Rewrite the rows that begin at the line containing "What do you see at coordinates (1043, 224)" and stop after the line containing "center [113, 161].", putting "page" wherever "document" appears and leaving everything else as it is.

§ §

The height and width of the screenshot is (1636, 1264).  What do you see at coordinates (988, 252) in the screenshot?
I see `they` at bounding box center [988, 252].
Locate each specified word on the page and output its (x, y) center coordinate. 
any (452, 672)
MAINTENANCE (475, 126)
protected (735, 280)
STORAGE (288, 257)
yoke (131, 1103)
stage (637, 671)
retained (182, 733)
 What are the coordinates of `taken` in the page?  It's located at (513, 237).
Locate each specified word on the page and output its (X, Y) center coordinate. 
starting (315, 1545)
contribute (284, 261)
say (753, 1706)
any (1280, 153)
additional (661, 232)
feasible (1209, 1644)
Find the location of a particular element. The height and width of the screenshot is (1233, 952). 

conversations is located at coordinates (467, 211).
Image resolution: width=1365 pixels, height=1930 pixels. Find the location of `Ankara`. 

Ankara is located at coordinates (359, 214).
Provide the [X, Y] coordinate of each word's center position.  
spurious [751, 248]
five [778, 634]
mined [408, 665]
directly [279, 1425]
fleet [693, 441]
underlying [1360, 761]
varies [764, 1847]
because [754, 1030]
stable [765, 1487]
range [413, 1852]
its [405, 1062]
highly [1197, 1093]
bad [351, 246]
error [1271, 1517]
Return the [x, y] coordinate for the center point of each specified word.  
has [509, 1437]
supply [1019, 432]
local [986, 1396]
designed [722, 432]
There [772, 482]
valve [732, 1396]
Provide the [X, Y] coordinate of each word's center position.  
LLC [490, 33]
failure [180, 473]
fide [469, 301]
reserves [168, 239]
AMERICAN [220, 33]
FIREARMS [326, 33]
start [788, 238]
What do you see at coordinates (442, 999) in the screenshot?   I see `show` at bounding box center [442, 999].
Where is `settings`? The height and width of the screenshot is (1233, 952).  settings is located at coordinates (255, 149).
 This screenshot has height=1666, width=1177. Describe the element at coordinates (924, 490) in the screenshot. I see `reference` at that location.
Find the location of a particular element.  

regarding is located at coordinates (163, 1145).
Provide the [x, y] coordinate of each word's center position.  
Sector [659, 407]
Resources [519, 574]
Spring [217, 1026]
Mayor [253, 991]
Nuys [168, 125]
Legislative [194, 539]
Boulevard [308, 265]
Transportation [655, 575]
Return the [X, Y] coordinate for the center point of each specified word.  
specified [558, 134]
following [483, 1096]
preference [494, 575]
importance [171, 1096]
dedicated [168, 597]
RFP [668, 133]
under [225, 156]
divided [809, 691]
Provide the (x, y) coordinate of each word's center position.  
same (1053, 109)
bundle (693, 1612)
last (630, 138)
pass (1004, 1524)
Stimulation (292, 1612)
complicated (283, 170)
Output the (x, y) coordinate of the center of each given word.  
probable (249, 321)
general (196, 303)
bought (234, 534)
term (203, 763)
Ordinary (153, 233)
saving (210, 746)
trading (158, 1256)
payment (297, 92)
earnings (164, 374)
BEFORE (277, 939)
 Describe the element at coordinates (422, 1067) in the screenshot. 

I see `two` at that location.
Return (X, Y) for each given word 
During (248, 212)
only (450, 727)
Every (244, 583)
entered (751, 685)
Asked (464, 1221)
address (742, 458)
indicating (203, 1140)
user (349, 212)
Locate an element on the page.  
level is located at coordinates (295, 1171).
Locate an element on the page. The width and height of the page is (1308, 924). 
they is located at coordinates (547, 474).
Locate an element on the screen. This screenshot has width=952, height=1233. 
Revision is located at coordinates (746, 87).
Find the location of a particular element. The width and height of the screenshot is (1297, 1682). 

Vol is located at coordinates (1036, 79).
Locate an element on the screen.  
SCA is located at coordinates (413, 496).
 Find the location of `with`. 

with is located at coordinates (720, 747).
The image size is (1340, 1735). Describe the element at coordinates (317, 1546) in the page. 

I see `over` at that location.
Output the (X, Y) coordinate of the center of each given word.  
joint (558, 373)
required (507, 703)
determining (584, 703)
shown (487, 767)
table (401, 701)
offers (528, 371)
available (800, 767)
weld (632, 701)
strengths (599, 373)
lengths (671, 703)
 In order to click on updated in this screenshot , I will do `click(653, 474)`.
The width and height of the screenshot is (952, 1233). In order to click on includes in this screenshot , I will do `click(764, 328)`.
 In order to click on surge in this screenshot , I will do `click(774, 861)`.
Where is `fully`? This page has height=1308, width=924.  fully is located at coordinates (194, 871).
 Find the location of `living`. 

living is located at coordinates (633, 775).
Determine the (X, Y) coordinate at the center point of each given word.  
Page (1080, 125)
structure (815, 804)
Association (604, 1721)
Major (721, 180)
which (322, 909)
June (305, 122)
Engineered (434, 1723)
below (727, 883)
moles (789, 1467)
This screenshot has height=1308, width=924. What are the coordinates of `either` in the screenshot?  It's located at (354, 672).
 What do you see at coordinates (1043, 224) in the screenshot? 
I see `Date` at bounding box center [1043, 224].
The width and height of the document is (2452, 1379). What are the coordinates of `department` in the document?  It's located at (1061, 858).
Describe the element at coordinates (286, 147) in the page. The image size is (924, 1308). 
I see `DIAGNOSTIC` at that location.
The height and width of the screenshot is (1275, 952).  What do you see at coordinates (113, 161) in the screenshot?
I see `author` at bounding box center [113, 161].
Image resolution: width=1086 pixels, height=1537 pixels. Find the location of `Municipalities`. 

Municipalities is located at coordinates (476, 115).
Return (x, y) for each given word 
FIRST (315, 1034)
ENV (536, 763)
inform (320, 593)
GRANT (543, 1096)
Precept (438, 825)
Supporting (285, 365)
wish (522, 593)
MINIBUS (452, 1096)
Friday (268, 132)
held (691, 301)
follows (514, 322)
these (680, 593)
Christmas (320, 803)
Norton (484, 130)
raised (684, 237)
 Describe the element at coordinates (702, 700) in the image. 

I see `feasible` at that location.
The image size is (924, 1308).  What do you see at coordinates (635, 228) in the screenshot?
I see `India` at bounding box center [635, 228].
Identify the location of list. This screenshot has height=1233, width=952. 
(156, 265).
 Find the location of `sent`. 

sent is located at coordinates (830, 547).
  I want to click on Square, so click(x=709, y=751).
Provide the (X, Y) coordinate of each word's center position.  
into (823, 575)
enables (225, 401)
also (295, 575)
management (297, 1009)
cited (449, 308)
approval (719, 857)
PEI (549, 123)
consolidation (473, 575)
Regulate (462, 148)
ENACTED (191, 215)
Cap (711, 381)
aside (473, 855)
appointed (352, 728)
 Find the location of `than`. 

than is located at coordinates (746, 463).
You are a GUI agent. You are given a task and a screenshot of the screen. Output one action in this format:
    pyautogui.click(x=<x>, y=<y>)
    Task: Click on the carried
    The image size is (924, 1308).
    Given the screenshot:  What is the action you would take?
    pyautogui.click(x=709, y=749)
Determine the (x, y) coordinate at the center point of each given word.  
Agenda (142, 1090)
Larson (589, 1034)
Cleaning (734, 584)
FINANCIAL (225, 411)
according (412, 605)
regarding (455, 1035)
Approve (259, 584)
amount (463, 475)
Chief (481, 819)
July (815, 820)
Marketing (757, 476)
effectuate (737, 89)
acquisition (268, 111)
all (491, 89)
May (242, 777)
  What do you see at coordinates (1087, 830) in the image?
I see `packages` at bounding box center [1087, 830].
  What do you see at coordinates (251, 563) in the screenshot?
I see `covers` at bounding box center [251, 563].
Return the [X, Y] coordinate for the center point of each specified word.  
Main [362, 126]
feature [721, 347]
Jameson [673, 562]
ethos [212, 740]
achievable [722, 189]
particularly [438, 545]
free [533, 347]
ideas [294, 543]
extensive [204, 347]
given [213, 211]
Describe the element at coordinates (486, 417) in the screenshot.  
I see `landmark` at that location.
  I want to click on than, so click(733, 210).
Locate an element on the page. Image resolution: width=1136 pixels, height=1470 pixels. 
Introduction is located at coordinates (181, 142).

§ §

RESPONSE FOR THIS EXERCISE
 What do you see at coordinates (1043, 224) in the screenshot? 
I see `Date` at bounding box center [1043, 224].
The width and height of the page is (2452, 1379). What are the coordinates of `department` in the page?  It's located at (1061, 858).
Describe the element at coordinates (286, 147) in the page. The image size is (924, 1308). 
I see `DIAGNOSTIC` at that location.
The height and width of the screenshot is (1275, 952).  What do you see at coordinates (113, 161) in the screenshot?
I see `author` at bounding box center [113, 161].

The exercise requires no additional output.